* _Written instruction_
In the records below, swap each "Instruction" for "Goal" and write them out again with nothing else changed.

-------- Data entries --------

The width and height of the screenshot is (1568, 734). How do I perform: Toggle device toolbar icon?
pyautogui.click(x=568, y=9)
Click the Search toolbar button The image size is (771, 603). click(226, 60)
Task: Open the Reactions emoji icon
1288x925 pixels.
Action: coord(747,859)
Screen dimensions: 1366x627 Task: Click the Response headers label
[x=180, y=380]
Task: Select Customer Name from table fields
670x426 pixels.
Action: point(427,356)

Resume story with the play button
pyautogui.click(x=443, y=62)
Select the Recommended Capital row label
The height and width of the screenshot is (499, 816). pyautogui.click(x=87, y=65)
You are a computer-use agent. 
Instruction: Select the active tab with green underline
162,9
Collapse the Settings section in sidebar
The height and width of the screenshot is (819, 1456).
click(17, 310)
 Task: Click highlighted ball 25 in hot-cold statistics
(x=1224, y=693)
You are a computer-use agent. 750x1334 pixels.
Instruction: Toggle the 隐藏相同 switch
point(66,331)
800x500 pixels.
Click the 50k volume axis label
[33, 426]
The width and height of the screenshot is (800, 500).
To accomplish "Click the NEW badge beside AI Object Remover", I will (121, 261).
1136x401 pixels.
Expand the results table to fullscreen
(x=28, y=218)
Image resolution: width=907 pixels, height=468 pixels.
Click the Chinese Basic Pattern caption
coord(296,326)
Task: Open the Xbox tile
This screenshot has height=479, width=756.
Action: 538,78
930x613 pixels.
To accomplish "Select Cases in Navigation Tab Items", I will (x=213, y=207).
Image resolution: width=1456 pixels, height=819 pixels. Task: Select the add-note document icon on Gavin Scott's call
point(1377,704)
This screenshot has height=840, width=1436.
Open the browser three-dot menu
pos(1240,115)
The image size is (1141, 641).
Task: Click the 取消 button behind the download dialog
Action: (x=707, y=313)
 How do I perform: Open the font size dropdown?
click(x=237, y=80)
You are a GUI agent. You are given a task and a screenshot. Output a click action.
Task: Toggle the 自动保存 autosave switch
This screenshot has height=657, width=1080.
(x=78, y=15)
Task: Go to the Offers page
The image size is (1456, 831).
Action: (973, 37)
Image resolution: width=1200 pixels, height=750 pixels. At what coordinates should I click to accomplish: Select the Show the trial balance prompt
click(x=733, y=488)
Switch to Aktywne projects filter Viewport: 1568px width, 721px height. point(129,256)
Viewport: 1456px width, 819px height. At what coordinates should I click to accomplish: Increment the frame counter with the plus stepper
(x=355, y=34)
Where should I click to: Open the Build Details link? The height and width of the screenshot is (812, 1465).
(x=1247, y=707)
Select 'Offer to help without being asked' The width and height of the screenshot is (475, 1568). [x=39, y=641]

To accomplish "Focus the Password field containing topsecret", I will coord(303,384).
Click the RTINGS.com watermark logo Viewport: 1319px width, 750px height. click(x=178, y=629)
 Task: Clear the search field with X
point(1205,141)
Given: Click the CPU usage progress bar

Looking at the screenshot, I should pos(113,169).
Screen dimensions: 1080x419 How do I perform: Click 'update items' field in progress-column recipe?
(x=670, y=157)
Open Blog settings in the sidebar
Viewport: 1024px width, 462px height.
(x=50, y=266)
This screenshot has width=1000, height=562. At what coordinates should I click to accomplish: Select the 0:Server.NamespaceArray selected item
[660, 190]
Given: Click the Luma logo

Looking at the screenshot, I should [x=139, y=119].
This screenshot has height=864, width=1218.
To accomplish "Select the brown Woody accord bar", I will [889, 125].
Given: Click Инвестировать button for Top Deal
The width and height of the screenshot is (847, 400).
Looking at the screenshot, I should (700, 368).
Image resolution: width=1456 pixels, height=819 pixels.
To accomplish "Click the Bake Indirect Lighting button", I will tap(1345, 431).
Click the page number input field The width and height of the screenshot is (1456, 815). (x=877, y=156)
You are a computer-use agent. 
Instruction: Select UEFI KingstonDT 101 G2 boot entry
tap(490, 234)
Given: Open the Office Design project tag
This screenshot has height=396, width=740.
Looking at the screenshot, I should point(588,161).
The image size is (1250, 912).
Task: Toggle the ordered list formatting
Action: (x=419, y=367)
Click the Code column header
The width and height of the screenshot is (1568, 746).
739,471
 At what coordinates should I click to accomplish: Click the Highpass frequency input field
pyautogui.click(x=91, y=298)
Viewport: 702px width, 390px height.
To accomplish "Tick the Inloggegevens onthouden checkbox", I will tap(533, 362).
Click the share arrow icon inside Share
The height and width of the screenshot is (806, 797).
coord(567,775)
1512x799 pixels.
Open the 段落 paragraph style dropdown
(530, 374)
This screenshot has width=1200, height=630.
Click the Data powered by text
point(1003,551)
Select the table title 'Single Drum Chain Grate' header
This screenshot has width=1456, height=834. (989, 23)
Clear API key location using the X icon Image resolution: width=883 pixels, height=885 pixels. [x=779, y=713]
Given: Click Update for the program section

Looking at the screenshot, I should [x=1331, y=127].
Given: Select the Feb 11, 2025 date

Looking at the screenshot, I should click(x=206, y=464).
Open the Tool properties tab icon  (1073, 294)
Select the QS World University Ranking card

--------

* _Complete answer_
The width and height of the screenshot is (1568, 734). How do I perform: Toggle device toolbar icon?
pyautogui.click(x=568, y=9)
Click the Search toolbar button The image size is (771, 603). click(226, 60)
Task: Open the Reactions emoji icon
1288x925 pixels.
Action: coord(747,859)
Screen dimensions: 1366x627 Task: Click the Response headers label
[x=180, y=380]
Task: Select Customer Name from table fields
670x426 pixels.
Action: point(427,356)

Resume story with the play button
pyautogui.click(x=443, y=62)
Select the Recommended Capital row label
The height and width of the screenshot is (499, 816). pyautogui.click(x=87, y=65)
You are a computer-use agent. 
Goal: Select the active tab with green underline
162,9
Collapse the Settings section in sidebar
The height and width of the screenshot is (819, 1456).
click(17, 310)
 Task: Click highlighted ball 25 in hot-cold statistics
(x=1224, y=693)
You are a computer-use agent. 750x1334 pixels.
Goal: Toggle the 隐藏相同 switch
point(66,331)
800x500 pixels.
Click the 50k volume axis label
[33, 426]
The width and height of the screenshot is (800, 500).
To accomplish "Click the NEW badge beside AI Object Remover", I will (121, 261).
1136x401 pixels.
Expand the results table to fullscreen
(x=28, y=218)
Image resolution: width=907 pixels, height=468 pixels.
Click the Chinese Basic Pattern caption
coord(296,326)
Task: Open the Xbox tile
This screenshot has height=479, width=756.
Action: 538,78
930x613 pixels.
To accomplish "Select Cases in Navigation Tab Items", I will (x=213, y=207).
Image resolution: width=1456 pixels, height=819 pixels. Task: Select the add-note document icon on Gavin Scott's call
point(1377,704)
This screenshot has height=840, width=1436.
Open the browser three-dot menu
pos(1240,115)
The image size is (1141, 641).
Task: Click the 取消 button behind the download dialog
Action: (x=707, y=313)
 How do I perform: Open the font size dropdown?
click(x=237, y=80)
You are a GUI agent. You are given a task and a screenshot. Output a click action.
Task: Toggle the 自动保存 autosave switch
This screenshot has height=657, width=1080.
(x=78, y=15)
Task: Go to the Offers page
The image size is (1456, 831).
Action: (973, 37)
Image resolution: width=1200 pixels, height=750 pixels. At what coordinates should I click to accomplish: Select the Show the trial balance prompt
click(x=733, y=488)
Switch to Aktywne projects filter Viewport: 1568px width, 721px height. point(129,256)
Viewport: 1456px width, 819px height. At what coordinates should I click to accomplish: Increment the frame counter with the plus stepper
(x=355, y=34)
Where should I click to: Open the Build Details link? The height and width of the screenshot is (812, 1465).
(x=1247, y=707)
Select 'Offer to help without being asked' The width and height of the screenshot is (475, 1568). [x=39, y=641]

To accomplish "Focus the Password field containing topsecret", I will coord(303,384).
Click the RTINGS.com watermark logo Viewport: 1319px width, 750px height. click(x=178, y=629)
 Task: Clear the search field with X
point(1205,141)
Given: Click the CPU usage progress bar

Looking at the screenshot, I should pos(113,169).
Screen dimensions: 1080x419 How do I perform: Click 'update items' field in progress-column recipe?
(x=670, y=157)
Open Blog settings in the sidebar
Viewport: 1024px width, 462px height.
(x=50, y=266)
This screenshot has width=1000, height=562. At what coordinates should I click to accomplish: Select the 0:Server.NamespaceArray selected item
[660, 190]
Given: Click the Luma logo

Looking at the screenshot, I should [x=139, y=119].
This screenshot has height=864, width=1218.
To accomplish "Select the brown Woody accord bar", I will [889, 125].
Given: Click Инвестировать button for Top Deal
The width and height of the screenshot is (847, 400).
Looking at the screenshot, I should (700, 368).
Image resolution: width=1456 pixels, height=819 pixels.
To accomplish "Click the Bake Indirect Lighting button", I will tap(1345, 431).
Click the page number input field The width and height of the screenshot is (1456, 815). (x=877, y=156)
You are a computer-use agent. 
Goal: Select UEFI KingstonDT 101 G2 boot entry
tap(490, 234)
Given: Open the Office Design project tag
This screenshot has height=396, width=740.
Looking at the screenshot, I should point(588,161).
The image size is (1250, 912).
Task: Toggle the ordered list formatting
Action: (x=419, y=367)
Click the Code column header
The width and height of the screenshot is (1568, 746).
739,471
 At what coordinates should I click to accomplish: Click the Highpass frequency input field
pyautogui.click(x=91, y=298)
Viewport: 702px width, 390px height.
To accomplish "Tick the Inloggegevens onthouden checkbox", I will tap(533, 362).
Click the share arrow icon inside Share
The height and width of the screenshot is (806, 797).
coord(567,775)
1512x799 pixels.
Open the 段落 paragraph style dropdown
(530, 374)
This screenshot has width=1200, height=630.
Click the Data powered by text
point(1003,551)
Select the table title 'Single Drum Chain Grate' header
This screenshot has width=1456, height=834. (989, 23)
Clear API key location using the X icon Image resolution: width=883 pixels, height=885 pixels. [x=779, y=713]
Given: Click Update for the program section

Looking at the screenshot, I should [x=1331, y=127].
Given: Select the Feb 11, 2025 date

Looking at the screenshot, I should click(x=206, y=464).
Open the Tool properties tab icon  (1073, 294)
Select the QS World University Ranking card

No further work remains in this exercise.